In 2013, Ti Zhang received news of their mother’s sudden passing.
At the time, they were in their mid-20s and living in Paris with their one-year-old child and then-partner, while their mother was living in Vancouver.
“It came as a really big surprise. It was very sudden,” the 35-year-old recalled.
“I think I woke up one morning and I got the news and the rest is kind of a blur. I flew back and it was one of the hardest flights I’ve ever taken.”
The grief that Zhang dealt with was overwhelming, they said.
And it was compounded by the financial decisions they were forced to make — from funeral costs and handling a monetary gift that their grandmother left behind for their mother, to paying rent in both Vancouver and Paris while deciding their next steps.
“(It) was really confusing to navigate as a young adult and also juggling a young baby and without much of a network in Vancouver,” said Zhang.
Decision-making of any sort can be difficult to do in a period of grief, let alone decisions related to money, experts say. That’s why they recommend taking time before making any big financial decisions while grieving.
“Grief can be overwhelming; you’re tired, you’re not sleeping well, you’re not eating well. None of us make good decisions in that state,” said Sara McCullough, a certified financial planner at WD Development in Kitchener, Ont.
“One of the things I find really gets overlooked is, it’s OK to take time to make decisions.”

Provided material —
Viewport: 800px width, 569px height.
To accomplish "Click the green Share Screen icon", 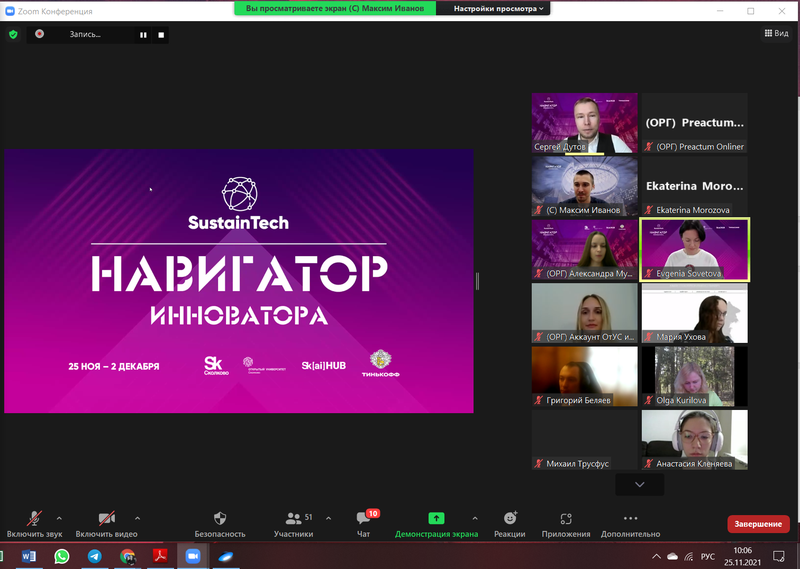I will 436,519.
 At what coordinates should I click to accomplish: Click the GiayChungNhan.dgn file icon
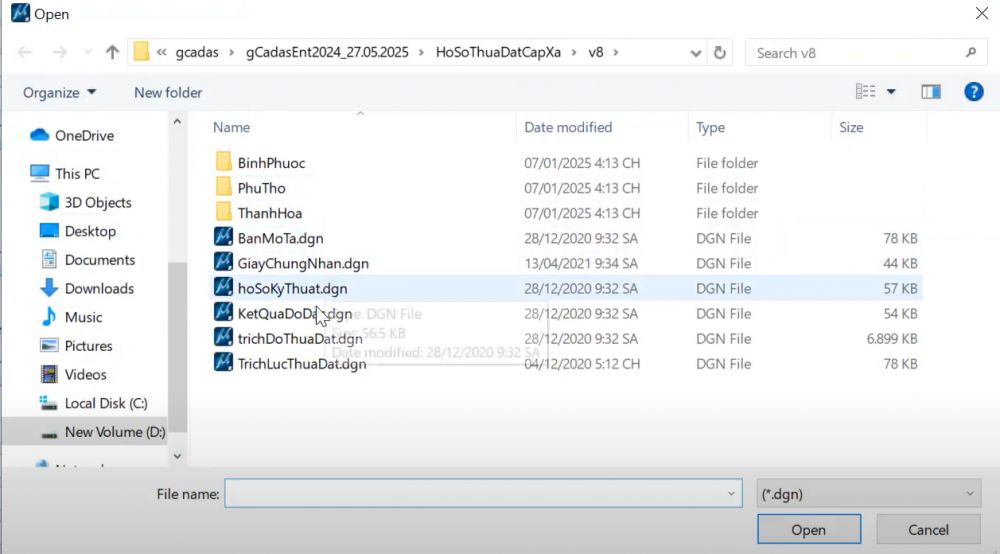point(223,263)
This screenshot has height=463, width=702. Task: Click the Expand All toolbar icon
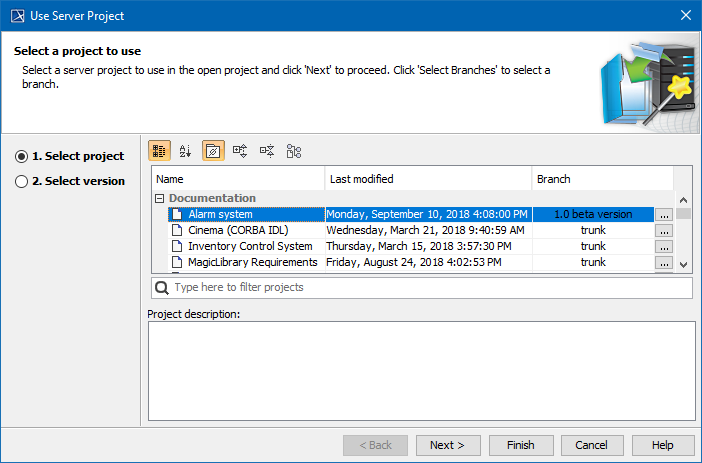point(240,151)
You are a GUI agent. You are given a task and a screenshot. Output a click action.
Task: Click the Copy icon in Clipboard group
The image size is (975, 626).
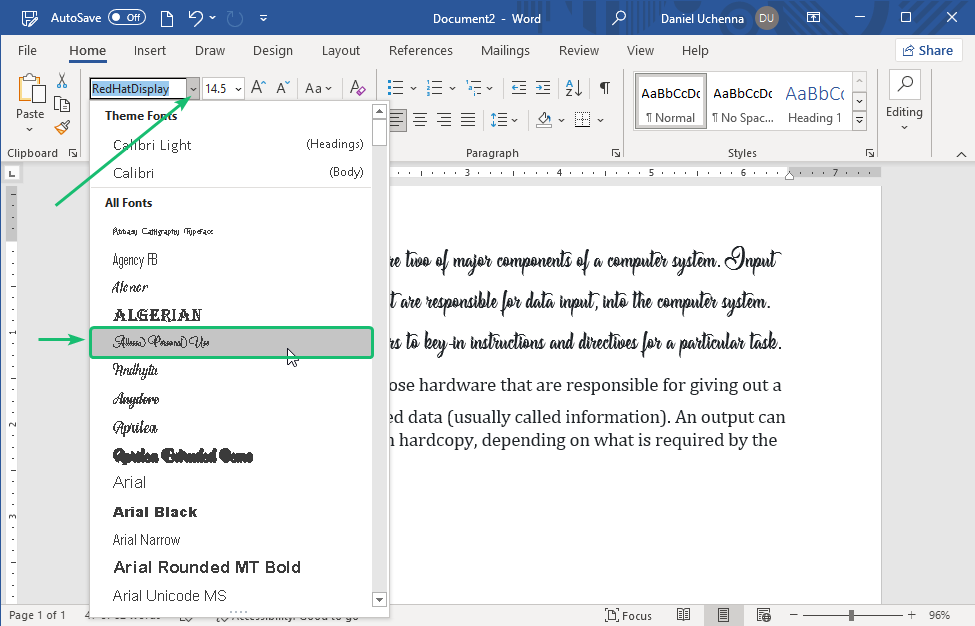[x=63, y=104]
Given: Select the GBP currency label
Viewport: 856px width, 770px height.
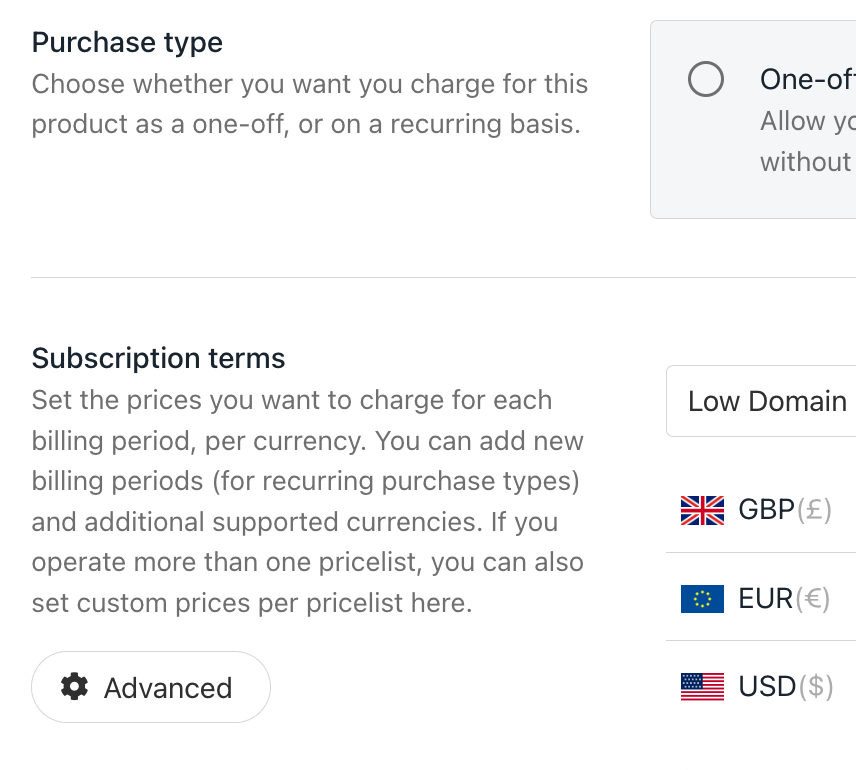Looking at the screenshot, I should point(767,510).
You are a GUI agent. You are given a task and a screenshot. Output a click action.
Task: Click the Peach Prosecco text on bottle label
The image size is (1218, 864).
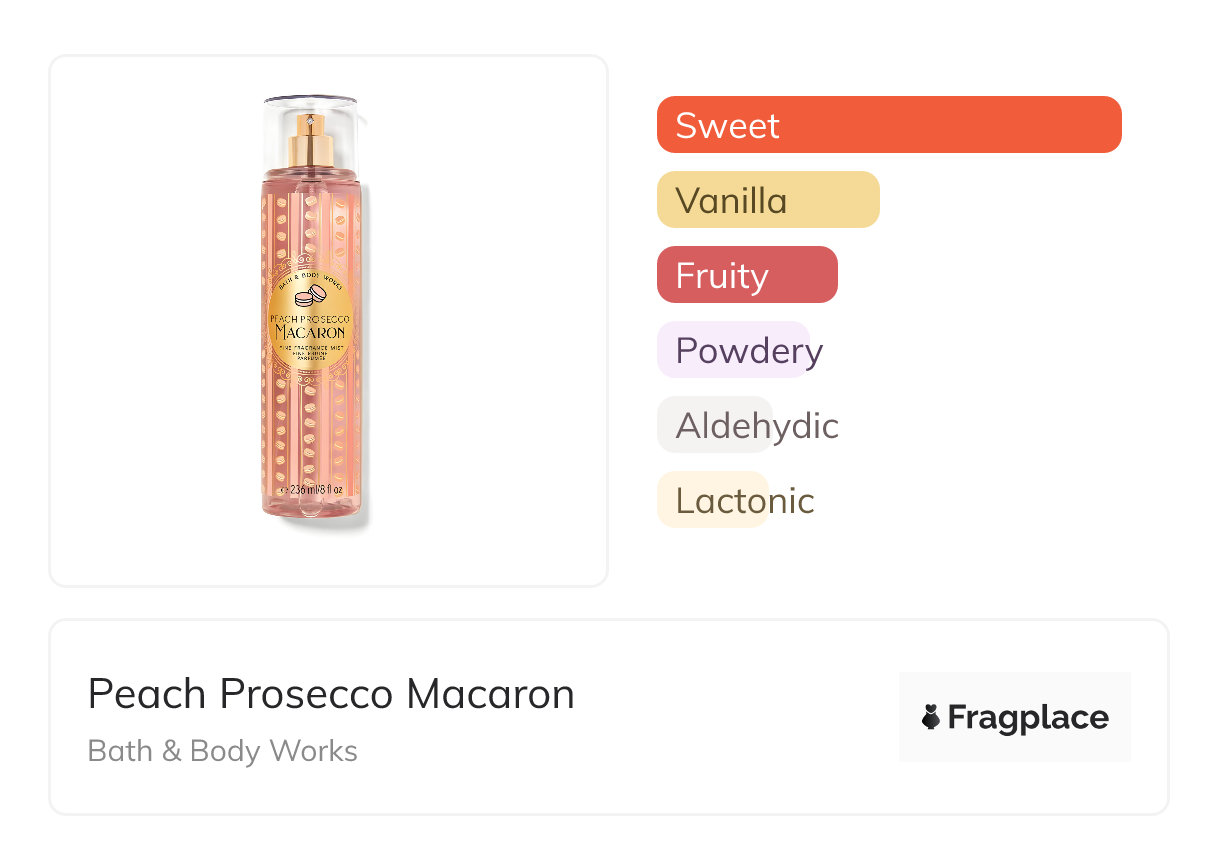tap(310, 317)
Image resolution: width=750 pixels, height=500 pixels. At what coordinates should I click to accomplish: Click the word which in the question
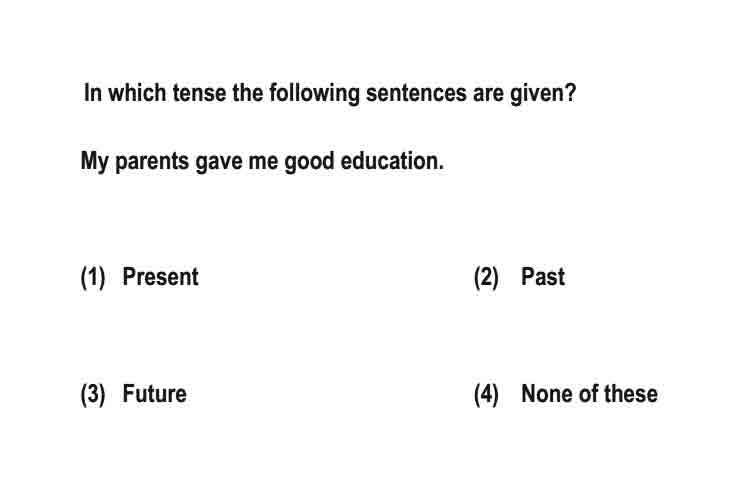pos(137,92)

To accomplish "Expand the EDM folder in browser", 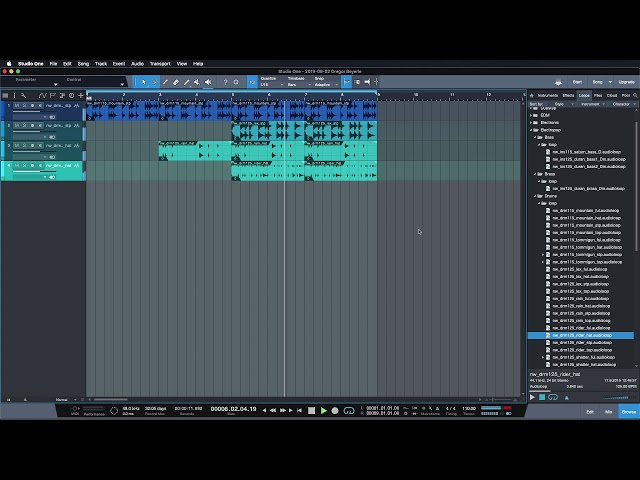I will pos(531,116).
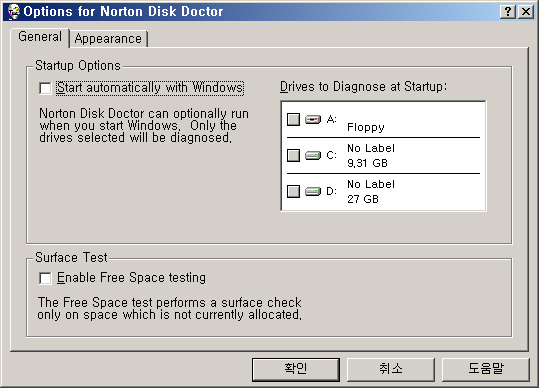Click the 확인 (OK) button
This screenshot has height=388, width=539.
[x=296, y=369]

Tasks for this exercise —
1. Shorten the paragraph of the grief and finances article that begins "Decision-making of any sort," keeping its main facts.
2. According to the grief and finances article, where does Sara McCullough work as a certified financial planner?
3. Proceed with the article on grief and financial decisions, picking up after its final sentence.
The records come from a different source than the text.

Results —
1. Experts say grief makes any decision hard, especially financial ones, so they advise waiting before making major money decisions while grieving.

2. At WD Development in Kitchener, Ont.

3.
Once you’ve given yourself the time to process the immediate shock associated with grief, McCullough recommends finding out how long you’ll be able to manage your basic expenses. She calls this a “hard deadline.”
If your money is going to run out sooner than later, McCullough said you should figure out how you’re going to make ends meet. Taking bereavement leave could be an option available to you.
On the other hand, if you have a financial cushion that could last you at least a few months, she suggests reassessing your priorities since they tend to change when you’re grieving the loss of a loved one, a job or a relationship. This step, she said, can also take time.
If you’ve received an inheritance, it can be especially difficult managing it if you don’t have experience handling large sums of money. In that case, McCullough encourages people to thoroughly think through their options or to speak to advice-only financial planners.
Beware of anyone who may try to sell you products or services when you’re in a vulnerable state, she added.
“Slow down and say, ‘Whatever is being recommended, how is that good for me?’” said McCullough.
Sandra Fry, a credit counsellor with the non-profit Credit Counselling Society, agreed that you shouldn’t jump into any financial decisions when you’re experiencing grief.
“Make sure that you give yourself time and space and the grace to recover,” she said.
If you find yourself unable to handle urgent tasks like paying rent or mortgage payments, don’t be afraid to lean on someone you trust, said Fry.
In addition to using a non-profit credit counselling service for free financial advice, Fry recommends turning to therapists and support groups like GriefShare for mental health support.
For funeral planning, Fry said it’s beneficial to have someone there with you who isn’t as affected by the tragedy to be your “sounding board” and ensure that you aren’t making any rash and costly decisions.
“As soon as it becomes overwhelming, don’t be afraid to reach out for help,” she said.
Fry suggests watching out for scams, too. For example, she said collection agencies may try to collect on debt that belonged to your late loved one from you, but what most people don’t realize is that debt isn’t always inherited.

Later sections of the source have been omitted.